Given exercise → Format the data below as a JSON list of strings, one string per line, skipping blank lines and leaving out the pictures.

:: Dataset records ::

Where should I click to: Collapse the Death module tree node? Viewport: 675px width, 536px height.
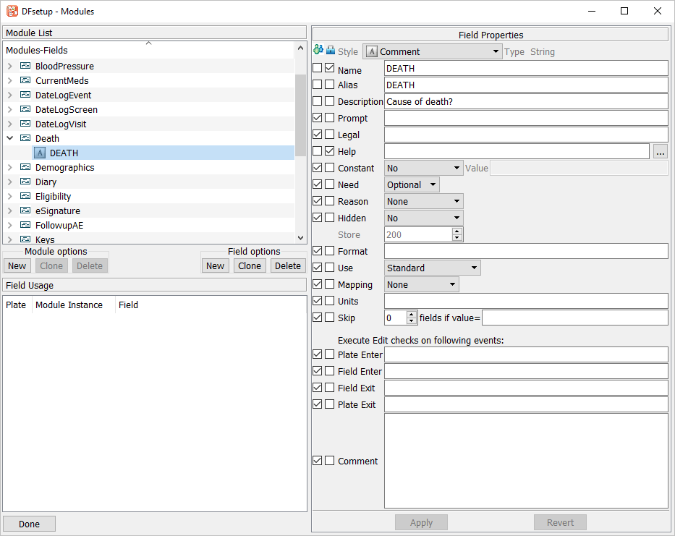pos(10,138)
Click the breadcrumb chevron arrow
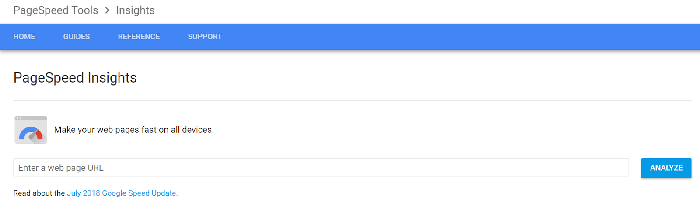This screenshot has height=210, width=700. [x=107, y=10]
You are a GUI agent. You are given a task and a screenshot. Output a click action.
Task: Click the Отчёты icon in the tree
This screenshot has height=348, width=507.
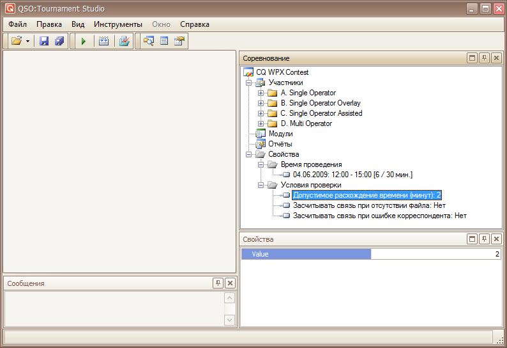pyautogui.click(x=261, y=144)
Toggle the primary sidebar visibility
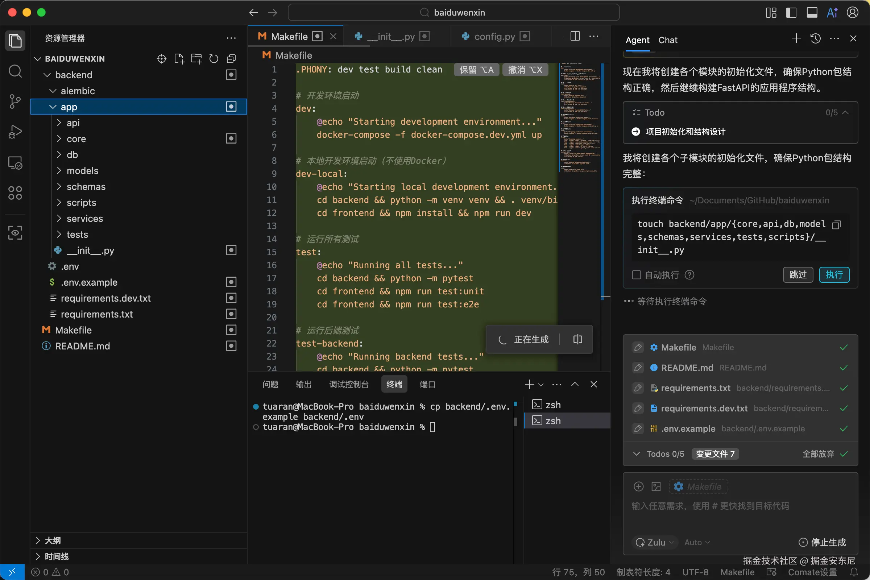The width and height of the screenshot is (870, 580). (x=791, y=13)
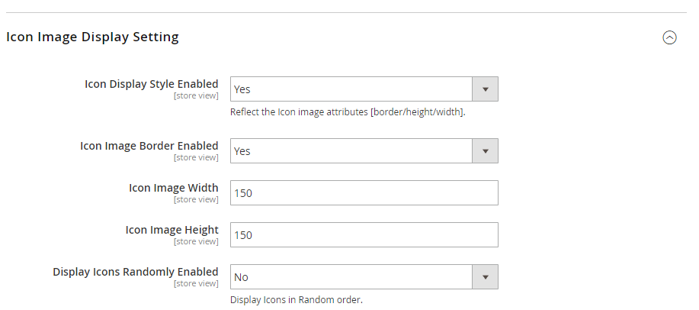Click store view scope under Icon Image Width
Image resolution: width=699 pixels, height=310 pixels.
(196, 200)
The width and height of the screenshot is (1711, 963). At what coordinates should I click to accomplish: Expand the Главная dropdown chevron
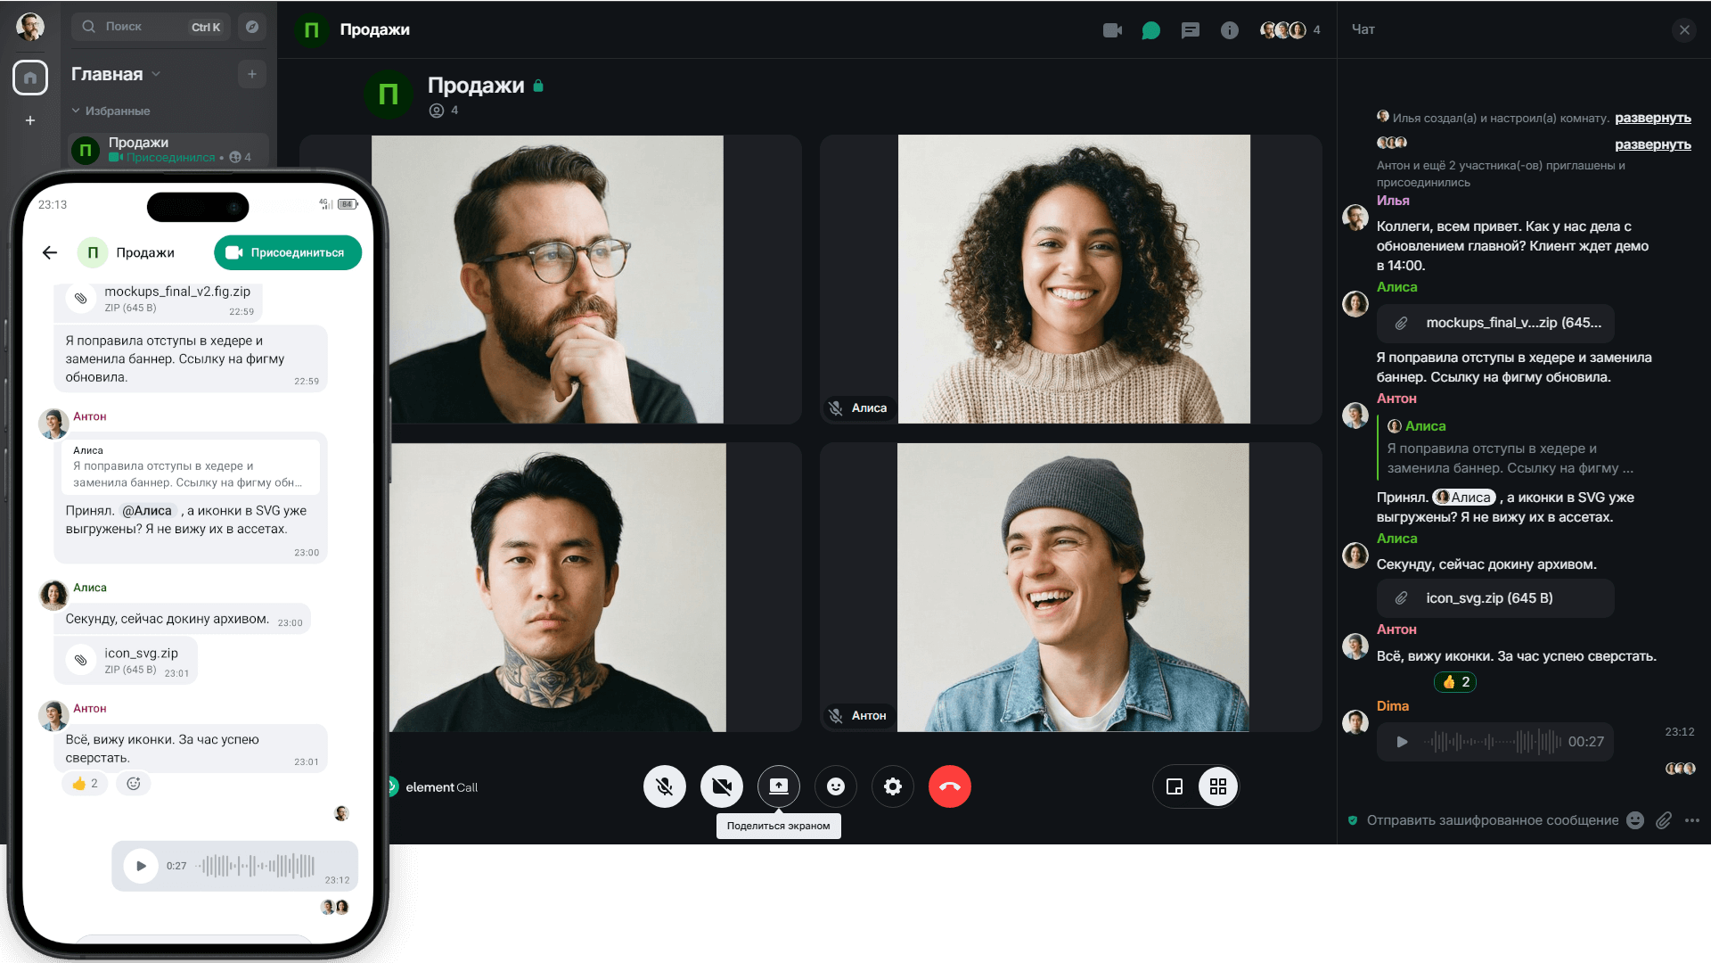point(156,74)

:::

Final result →
[
  "Where should I click to: Collapse the Death module tree node? Viewport: 675px width, 536px height.",
  "pos(10,138)",
  "Click the breadcrumb chevron arrow",
  "This screenshot has height=210, width=700. [x=107, y=10]",
  "You are a GUI agent. You are given a task and a screenshot. Output a click action.",
  "Task: Click the Отчёты icon in the tree",
  "This screenshot has height=348, width=507.",
  "pyautogui.click(x=261, y=144)",
  "Toggle the primary sidebar visibility",
  "The width and height of the screenshot is (870, 580). (x=791, y=13)",
  "Click store view scope under Icon Image Width",
  "Image resolution: width=699 pixels, height=310 pixels.",
  "(196, 200)",
  "The width and height of the screenshot is (1711, 963). At what coordinates should I click to accomplish: Expand the Главная dropdown chevron",
  "point(156,74)"
]